- Consegna
Traduci in inglese questa frase del testo citato sull'antiquario di piazza Grande: "Ha compiuto 90 anni oggi, circondato dall’affetto dei suoi familiari."

- Testo citato

+===+

Ho la chiave de La vita è bella
Ha compiuto 90 anni oggi, circondato dall’affetto dei suoi familiari. Di questi, 78 ne ha spesi al servizio dell’arte del recupero e della valorizzazione di antichità. La memoria di Giovanfranco Vanneschi – meglio noto come Franco o “Pizzico” – è uno scrigno di preziosi aneddoti, tanto numerosi quanto le rarità che nei decenni son passate dal suo fondo. Uno degli ultimissimi, e certamente il più anziano, tra gli antiquari di piazza Grande. Iniziato al mestiere di restauratore nel ’47 in un’Arezzo devastata dalle bombe, Franco è il testimone oculare dei cambiamenti negli assetti del cuore pulsante della città, oggi dominato dalle attività di ristorazione. Il suo negozio, all’angolo tra le Logge e piaggia di San Martino, apre ormai di rado (“quando il mi’ figliolo me ce porta”), di solito in occasione della Fiera Antiquaria. “Lo sa di chi era questo fondo? Di Ivan Bruschi, il mio maestro. E qui è passato Benigni: gliel’ho data io la chiave per una delle scene più famose del film La Vita è bella”.
Quando ha iniziato a lavorare?
“Avevo 12 anni. Ho principiato in via Pescaja, da Bruno Bruschi, cugino di Ivan. Quest’ultimo, all’epoca, risiedeva ancora a Firenze. Facevo l’apprendista restauratore. Bruno si occupava di sistemare i mobili distrutti dalla guerra”.

+===+

- Dati dell'esercizio
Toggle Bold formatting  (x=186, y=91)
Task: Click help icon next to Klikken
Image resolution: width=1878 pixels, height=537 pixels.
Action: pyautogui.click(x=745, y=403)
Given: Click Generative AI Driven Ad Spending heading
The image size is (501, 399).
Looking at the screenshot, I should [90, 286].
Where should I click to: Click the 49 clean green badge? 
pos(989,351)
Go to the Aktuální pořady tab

+===+

- Risposta
He turned 90 today, surrounded by the affection of his family.